Note that there are many, many (note the intensification by repetition!) ways of Tagalog adjective intensification.


----------



## tagalogstudent

DotterKat said:


> First of all, I wouldn't translate *distraught* as "takot na takot", but rather as *balisa, tuliro *or _*naguguluhan ang isipan/isipang naguguluhan.*_


That's what translate.google.com gave me, so I went with that.


> Setting that aside for the moment, however, you are referring to the use of _*na *_as a linker in a construction of adjective intensification.


Huh?



> In the sentence above, *masyado* is an adjective intensifier, *-ng* is a linker and *takot* is the adjective being intensified.


So, would "masyado" roughly translate as "extremely?"

And, unlike in English, Tagalog requires these "linking" words in order to make sense?



> Another way to intensify Tagalog adjectives is by repetition, with the na linker in between.  This is the use of *na* to which you refer.
> 
> _Takot na takot_ si Pedro sa mga aso. (Pedro is very/extremely fearful of dogs.)


Could I _stack_ intensifiers?

E.g. could I say "Takot na takot na takot na takot na takot na takot na takot si Pedro sa mga aso," and it would make just as much sense in Tagalog as its translation would in English?

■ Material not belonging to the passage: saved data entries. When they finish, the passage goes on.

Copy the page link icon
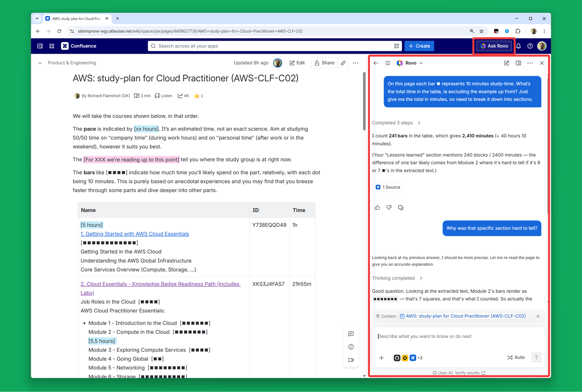This screenshot has width=582, height=392. coord(343,63)
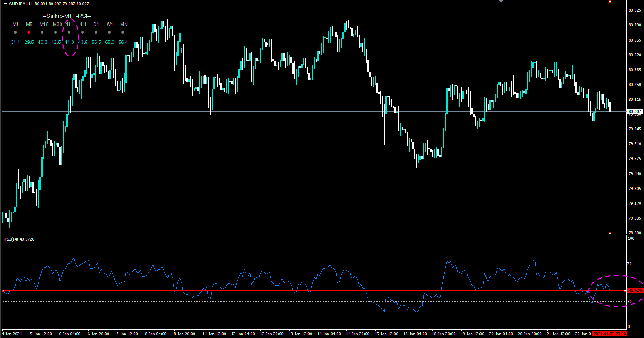This screenshot has height=338, width=644.
Task: Click the W1 indicator dot
Action: coord(109,32)
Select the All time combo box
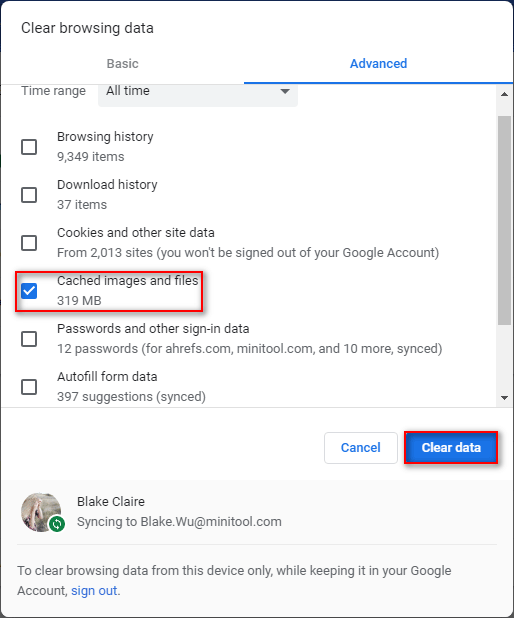The height and width of the screenshot is (618, 514). pos(198,91)
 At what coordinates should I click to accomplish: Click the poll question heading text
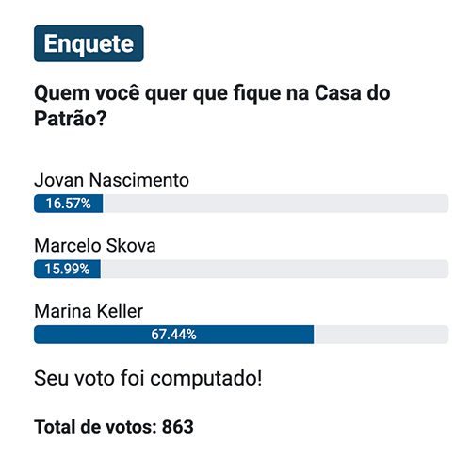point(212,106)
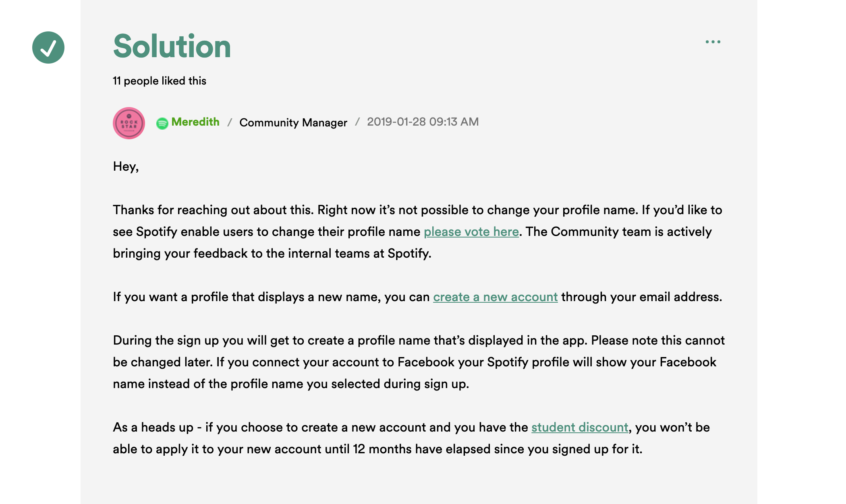Open the three-dot post options menu
The height and width of the screenshot is (504, 846).
pos(713,42)
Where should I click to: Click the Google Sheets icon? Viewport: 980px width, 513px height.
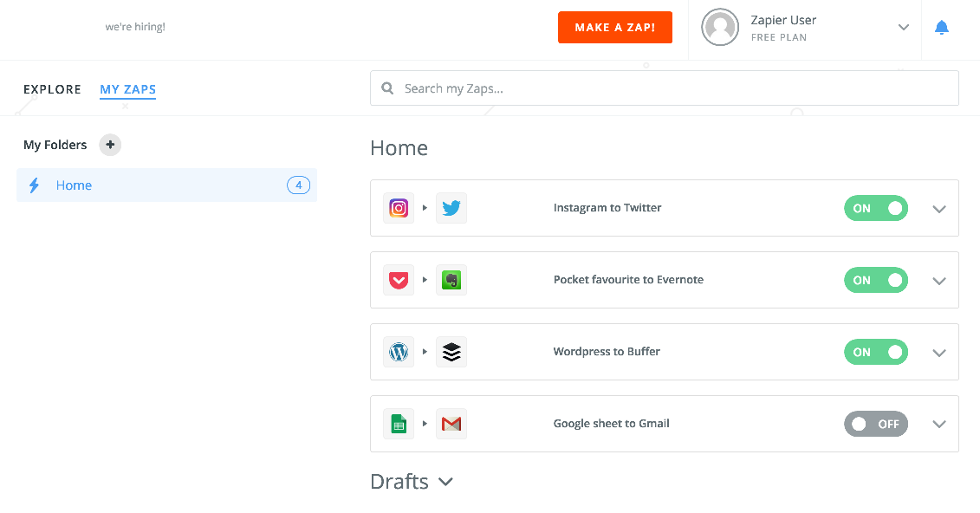[398, 424]
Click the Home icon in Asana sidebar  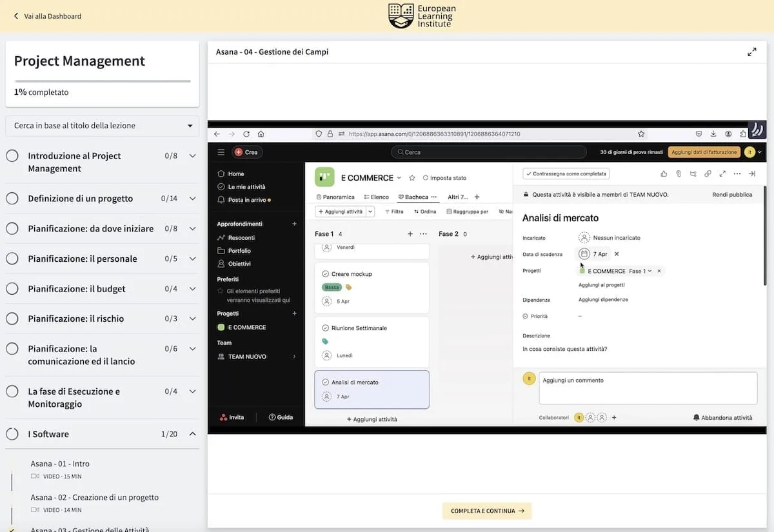[221, 173]
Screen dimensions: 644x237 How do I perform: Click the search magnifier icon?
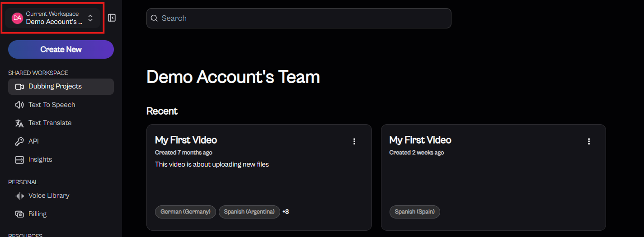tap(154, 18)
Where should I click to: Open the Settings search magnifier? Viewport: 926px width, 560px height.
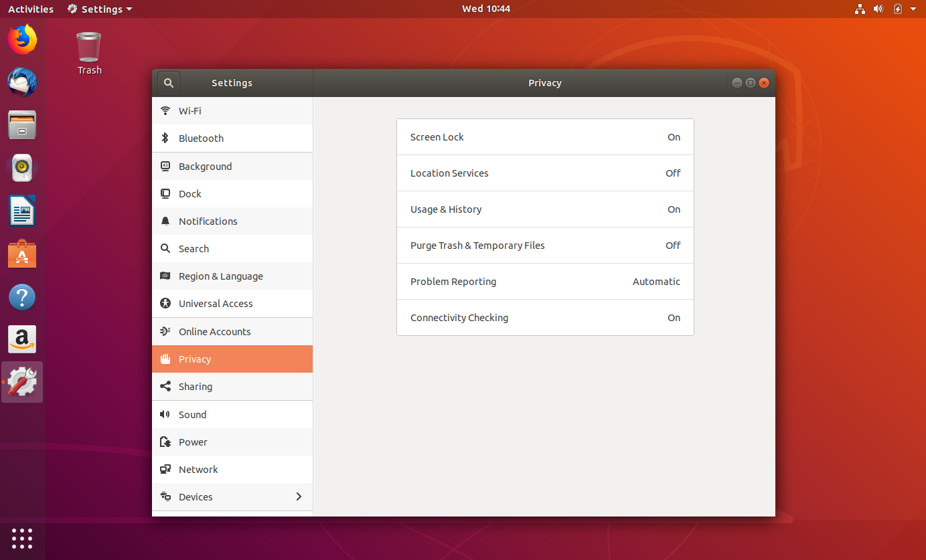pyautogui.click(x=168, y=82)
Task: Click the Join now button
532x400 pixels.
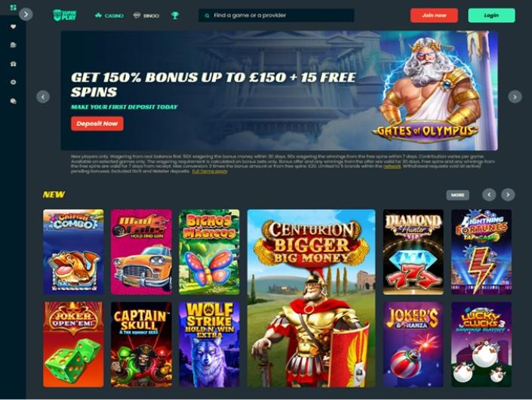Action: click(x=434, y=15)
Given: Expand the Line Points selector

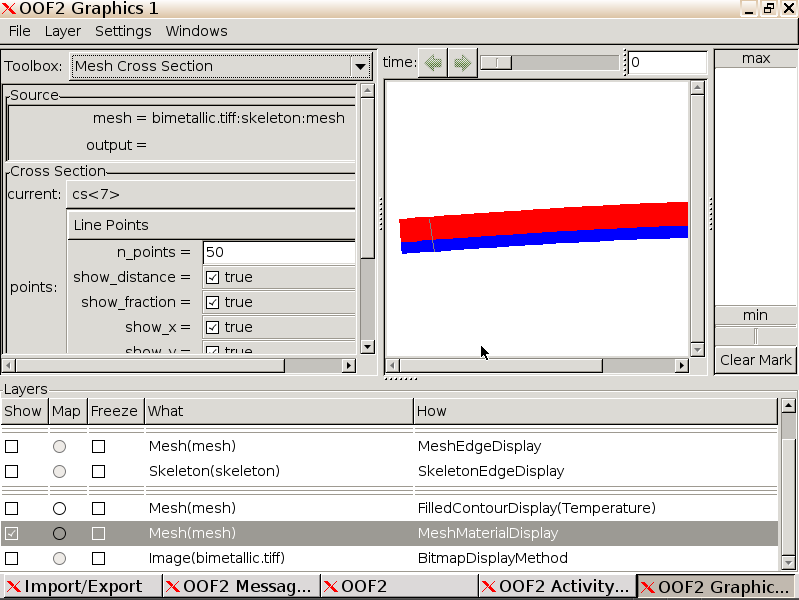Looking at the screenshot, I should coord(212,225).
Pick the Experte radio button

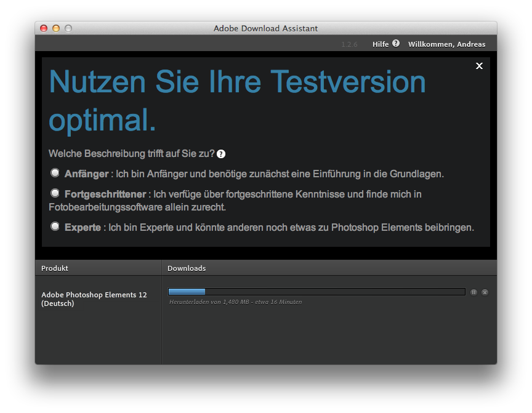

E.g. "I've told you over and over and over and over and over and over and over and over again!"


----------



## DotterKat

tagalogstudent said:


> Could I _stack_ intensifiers?
> 
> E.g. could I say "Takot na takot na takot na takot na takot na takot na takot si Pedro sa mga aso," and it would make just as much sense in Tagalog as its translation would in English?
> 
> E.g. "I've told you over and over and over and over and over and over and over and over again!"



That would be permissible in figurative writing, as in the fleshing out of a character who is impertinent or sophomoric or wearisome.


----------